下町育ちのお針子は竜の王に愛される〜戴冠式と光の刺繍〜



     *   *   *



「それで、貴方が連れてきたシンシア・グローリーの代わりは何処にいるんですか?」

 先ほどまでニコラがいた広間に、ライアンに呼ばれて来た銀色の細いフレームの眼鏡の青年はライアンを一瞥した。その眼差しは冷たい。
 どうして彼はこうも命令したことを何一つこなせないのだろう。言われた通りにやればいいことも出来た試しがない。いつも何故か斜め上の方向に物事が進む。怒りを通り越して呆れてしまう。

「ちょ、ちょっと待って、怒るの待って、アベル」
「怒っていません。呆れているんです」
「それはそれで傷つく!ほんとに連れて来たんだって!」

 アベルは辺りを見回した。

「いないじゃないですか」
「う」

 アベルは大きなため息をついた後、堰を切ったように捲し立てた。

「本当に、どうして貴方はいつもいつも!シンシア・グローリーは見つけれない、シンシア・グローリーがいないから代わりにつれてきた下町のお針子もいない。これは一体どういうことですか!」
「ああ!ほら!やっぱり怒った!!」
「怒りたくもなります!!!!」
「アベル様」

 アベルの説教が本格的に始まろうとしたその時、オリビアが現れた。瞬時にアベルは王子補佐官の顔に戻る。

「オリビア、どうかしましたか?」
「先ほど見慣れない新人のメイドに会いました。今回、募集したメイドの面接は全て私を通す約束だったと思っていましたが」

 淡々とした口調で話すオリビアだったが、要は苦情を言いに来たようだ。

「新人、ですか?今回募集は定員に達したので先週締め切りましたが?」
「え……?それでは彼女は?」
「オリビア様!」

 息を切らせて一人のメイドがオリビアに駆け寄って来た。テーブルクロスを縫う作業部屋にいたメイドだ。先ほどあと一時間作業を続けるように伝えたばかりだったのでオリビアは訝しげに見た。

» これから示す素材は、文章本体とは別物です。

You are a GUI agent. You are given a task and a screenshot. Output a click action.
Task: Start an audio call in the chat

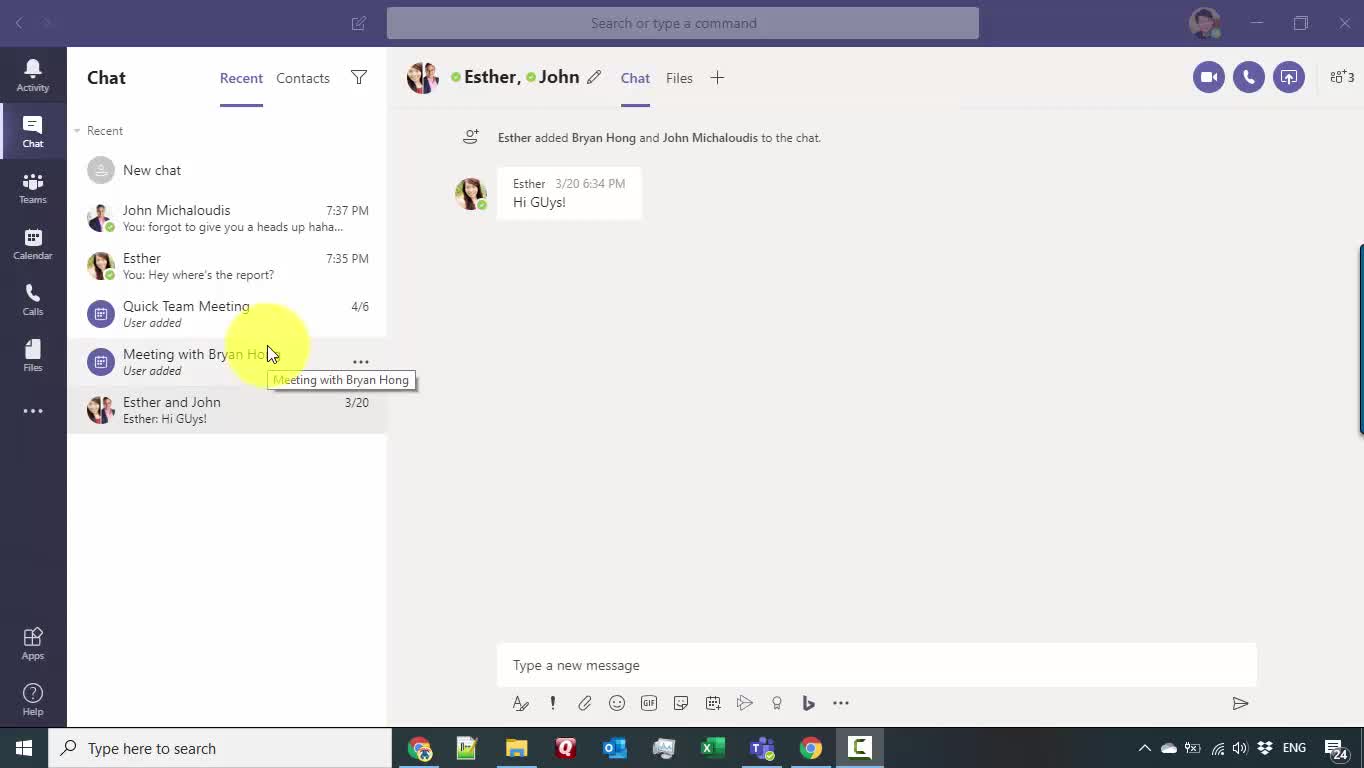coord(1248,77)
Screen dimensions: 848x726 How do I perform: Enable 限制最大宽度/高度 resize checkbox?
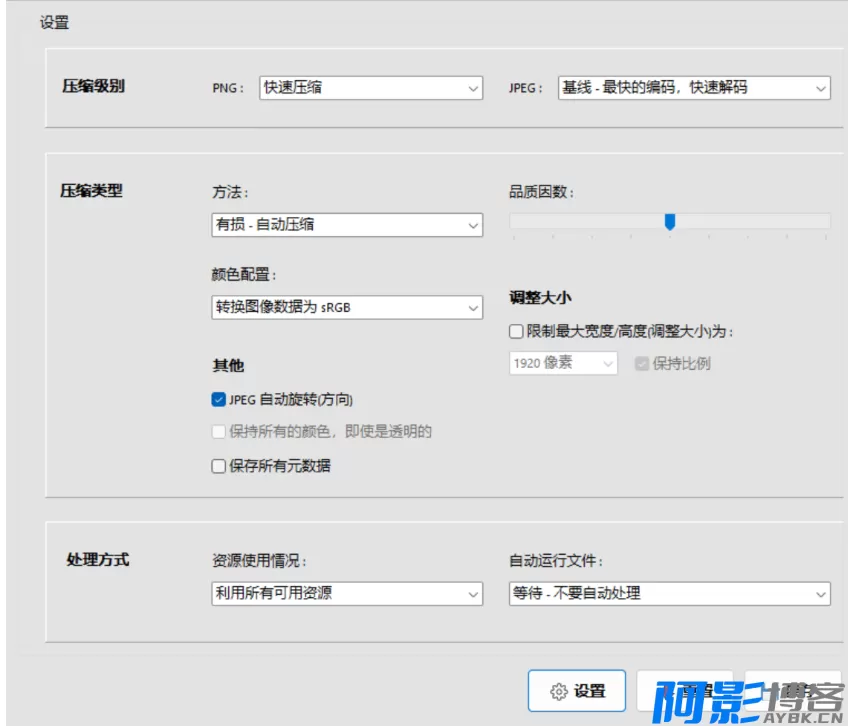516,332
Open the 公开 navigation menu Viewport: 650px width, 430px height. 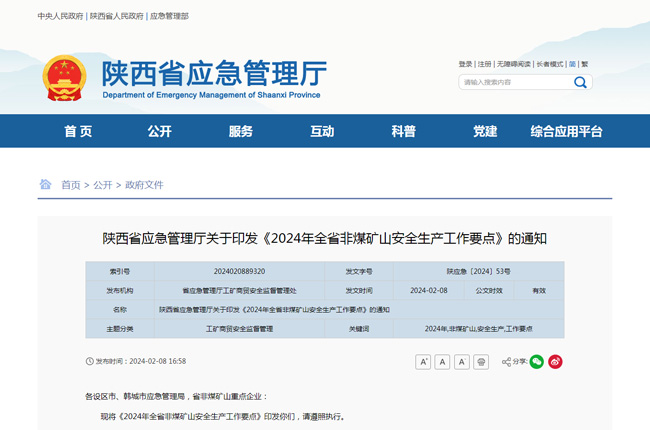(x=159, y=131)
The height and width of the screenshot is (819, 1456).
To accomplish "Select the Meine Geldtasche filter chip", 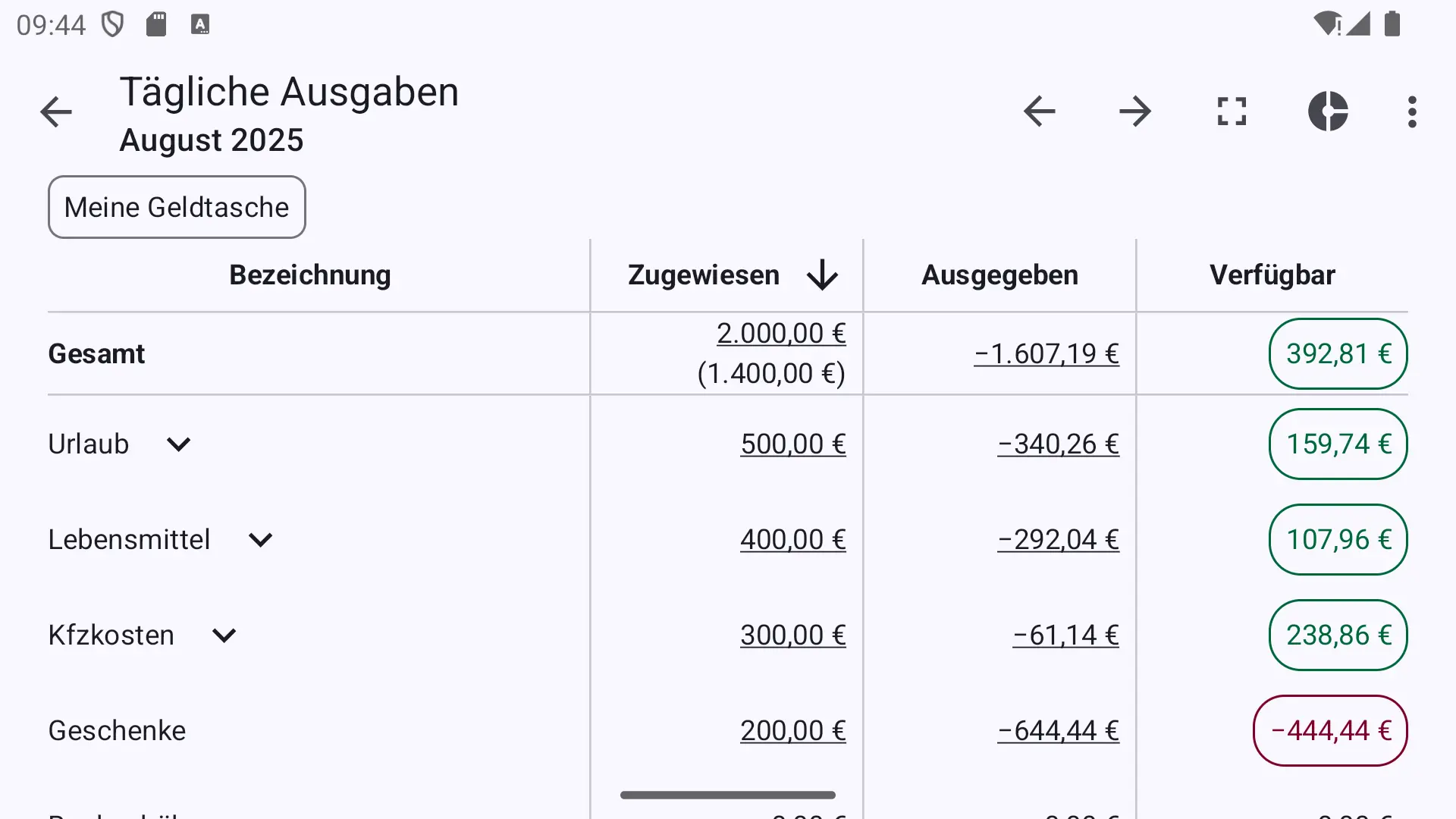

「オリビア様……すごいです!すごいんです!!先ほどオリビア様がつれてきた子、ものすごい速さでテーブルクロスとナプキンを縫い上げてるんです!もう絶対間に合わないと思ってたのに……この速さなら戴冠式までに仕上げれそうです!」

 嬉々として話すメイドにオリビアとアベルは顔を見合わせた。
 生地で埋め尽くされた作業部屋を思い出して、まさかそんなわけは、と思う。
 しかしライアンは顔を輝かせて言った。